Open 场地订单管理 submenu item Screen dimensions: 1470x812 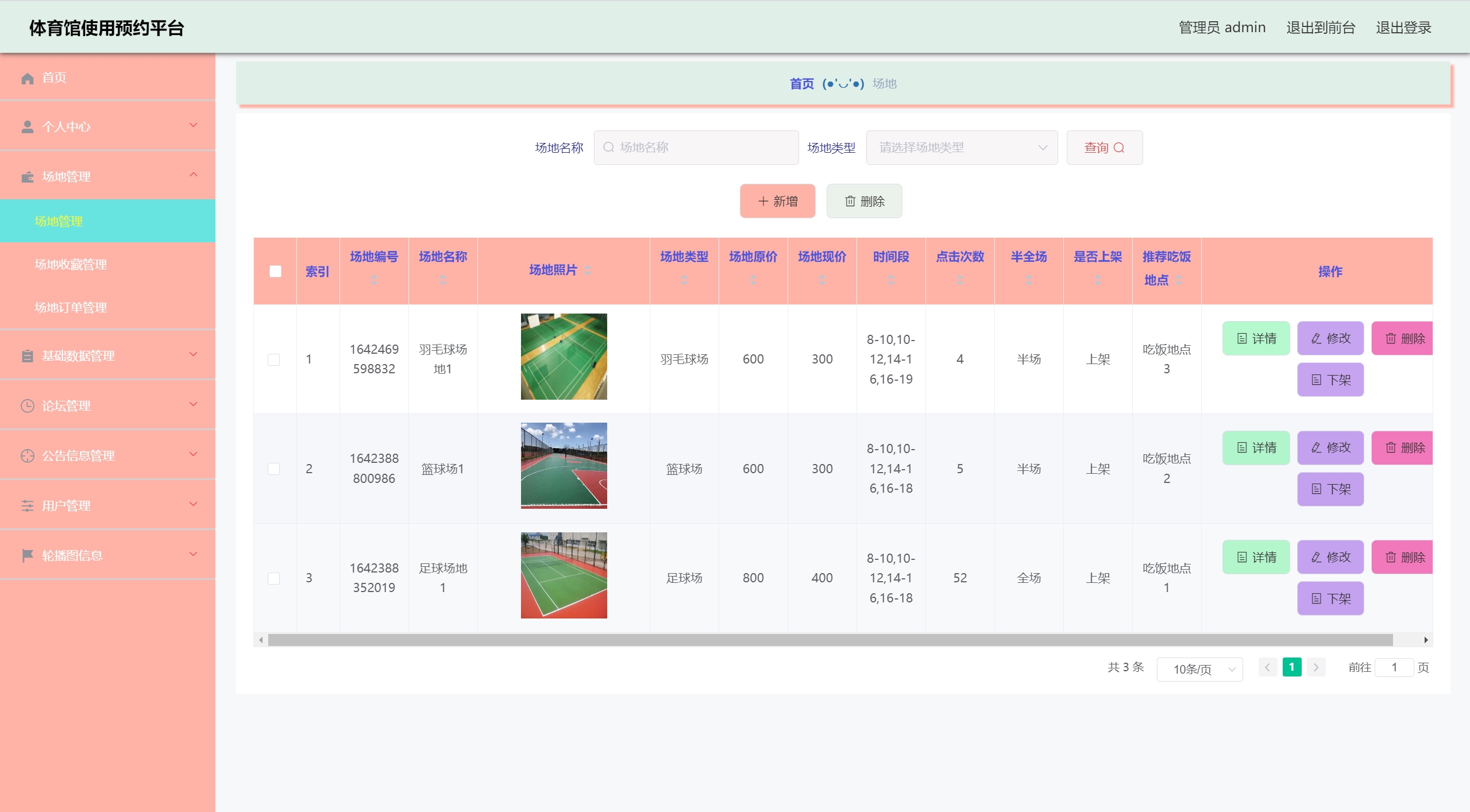click(71, 308)
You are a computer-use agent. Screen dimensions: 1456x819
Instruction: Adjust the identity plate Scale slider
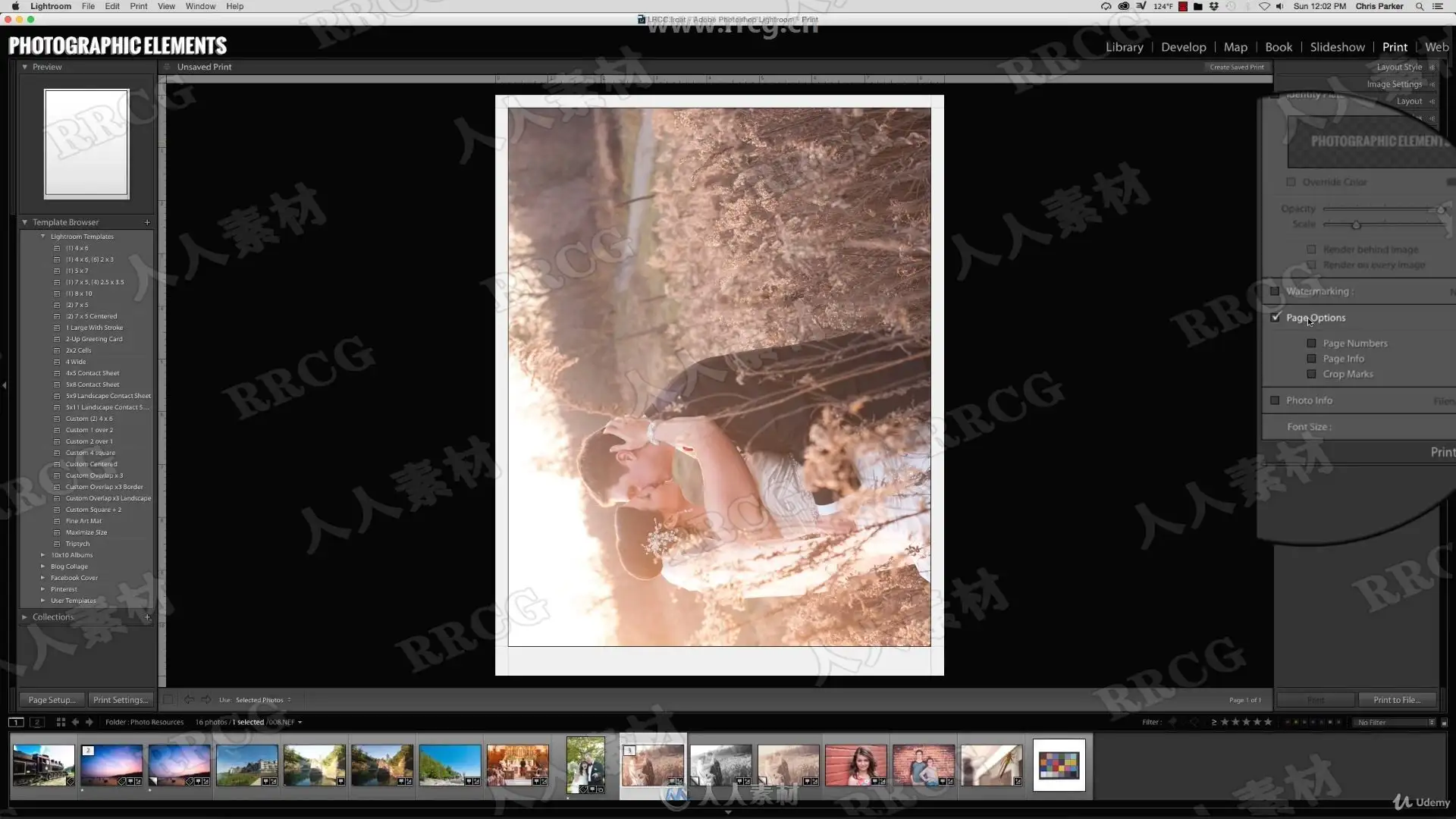[1356, 224]
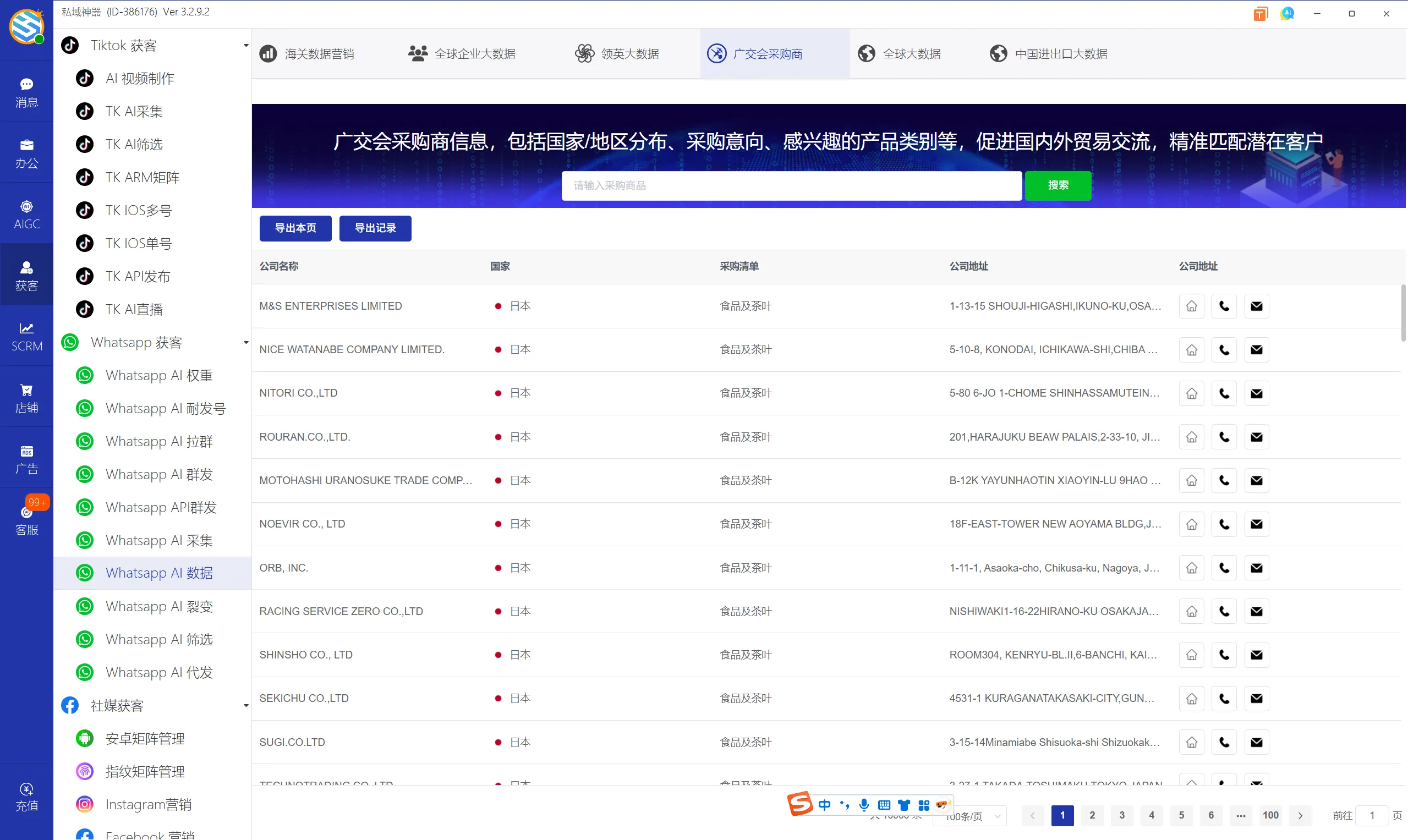Click the 充值 icon at sidebar bottom
This screenshot has width=1408, height=840.
(x=26, y=797)
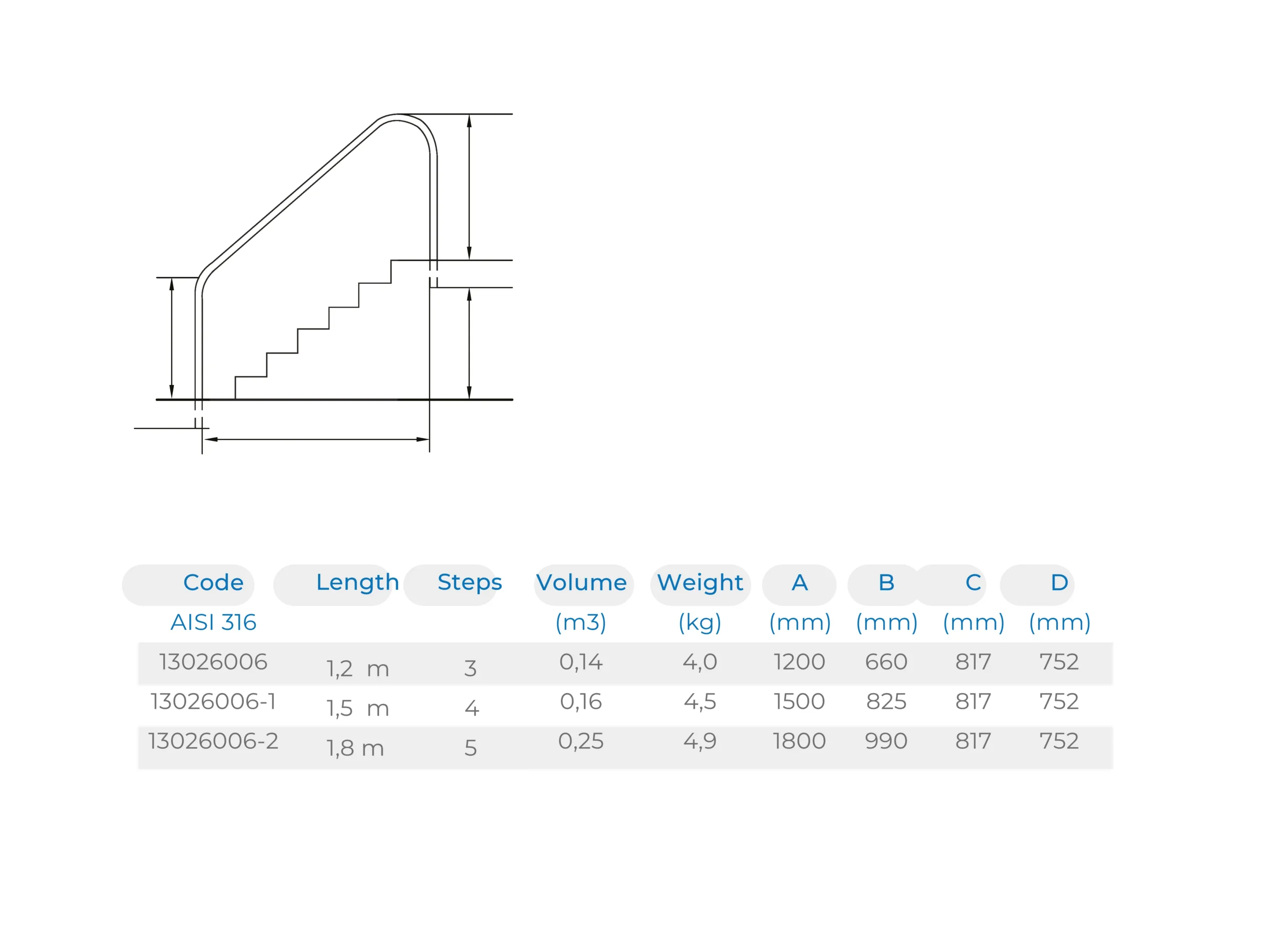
====================
What is required:
Every line from the one containing "Instruction: Adjust the" to the final line of the records must be transcribed exactly, both ends included, with the pictures left out.

Written solution:
Instruction: Adjust the identity plate Scale slider
[1356, 224]
Click the 充值 icon at sidebar bottom
This screenshot has width=1408, height=840.
(x=26, y=797)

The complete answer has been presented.